Genetics and Genomics
Pacific halibut is managed by the IPHC in the IPHC Convention Area under the assumption that it constitutes a single panmictic population or stock in which, by definition, all individuals are potential reproductive partners due to the absence of mating restrictions, either genetic or behavioral. Historically, this assumption has been based on a large body of data on larval and adult migrations, supporting the notion that Pacific halibut passively and then actively migrate considerable distances throughout their distribution range. However, the presence of geological or hydrological barriers that could limit gene flow and of environmental heterogeneity that could contribute to local adaptation, may cause genetic differentiation and create population structure. Therefore, the development and application of genetic and genomic approaches for Pacific halibut is crucial for establishing the presence or absence of population structure and/or subtle genetic differences within the population due to local adaptive mechanisms. In this regard, the research program at the IPHC is continuing its efforts to study the Pacific halibut population from a genetic point of view and is expanding previous work on microsatellites to the use of state-of-the-art sequencing technologies (i.e.

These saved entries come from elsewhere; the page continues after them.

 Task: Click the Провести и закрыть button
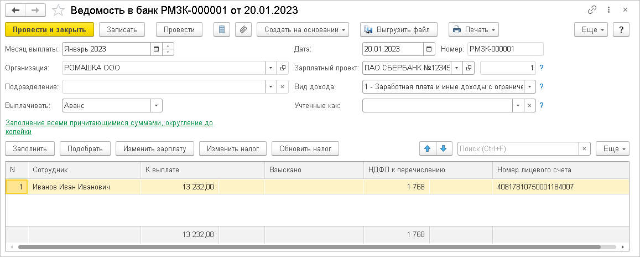[49, 29]
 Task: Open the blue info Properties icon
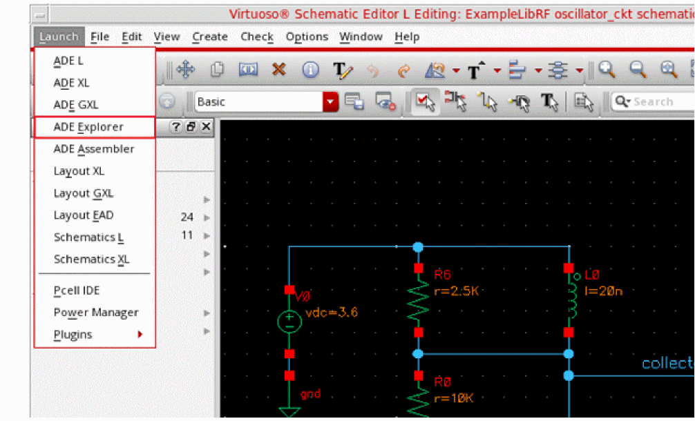(311, 69)
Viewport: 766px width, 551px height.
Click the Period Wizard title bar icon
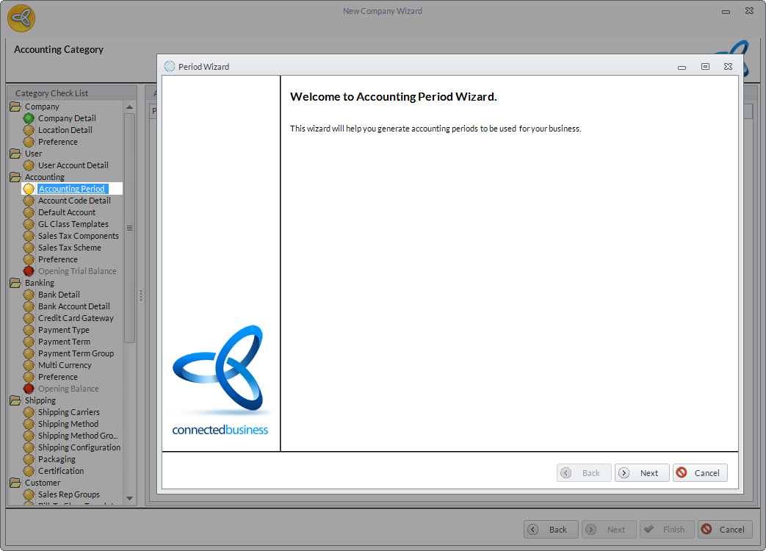pyautogui.click(x=170, y=66)
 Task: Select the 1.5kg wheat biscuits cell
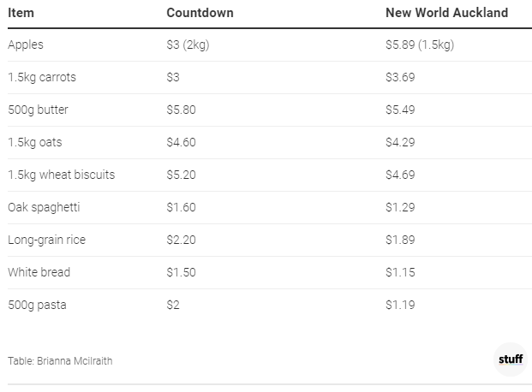[61, 175]
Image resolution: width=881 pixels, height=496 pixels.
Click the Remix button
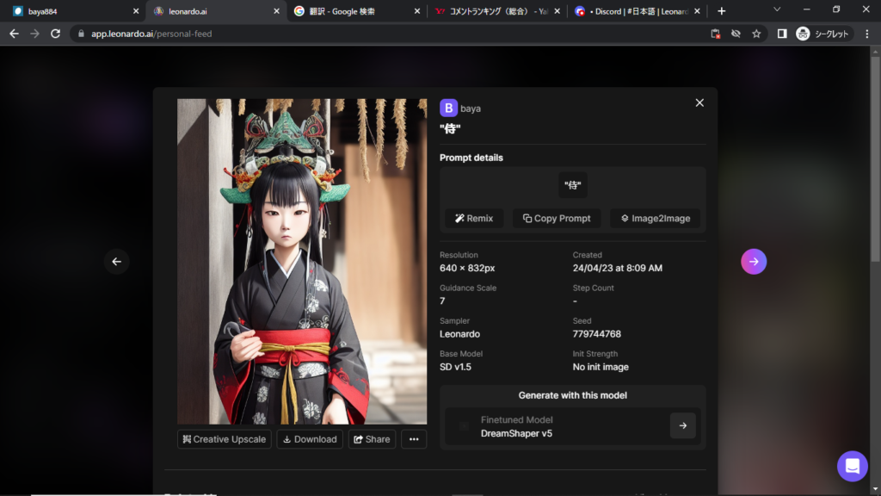[x=474, y=219]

RADseq, RNAseq) for the mass-identification of genomic markers.
These novel markers will be useful for determining subtle genetic differences among Pacific halibut from different locations throughout their distribution range and provide genetic signatures of geographic origin. Furthermore, novel genetic markers can also be used to identify sex-linked loci and provide a genetic tool for discriminating males from females in the commercial catch. In parallel, the IPHC is embarking on the sequencing of the Pacific halibut genome. A full genome sequence will not only provide genomic resolution to the above-mentioned genetic markers but also pave the way for studies to link the genotype (set of genes responsible for a particular trait) with the phenotype (physical expression of that trait) of Pacific halibut, to evaluate fishery-dependent and fishery-independent effects on the genome and to begin to understand the genetic basis of key biological features of this species (e.g. growth, reproductive performance, migratory behavior, etc.).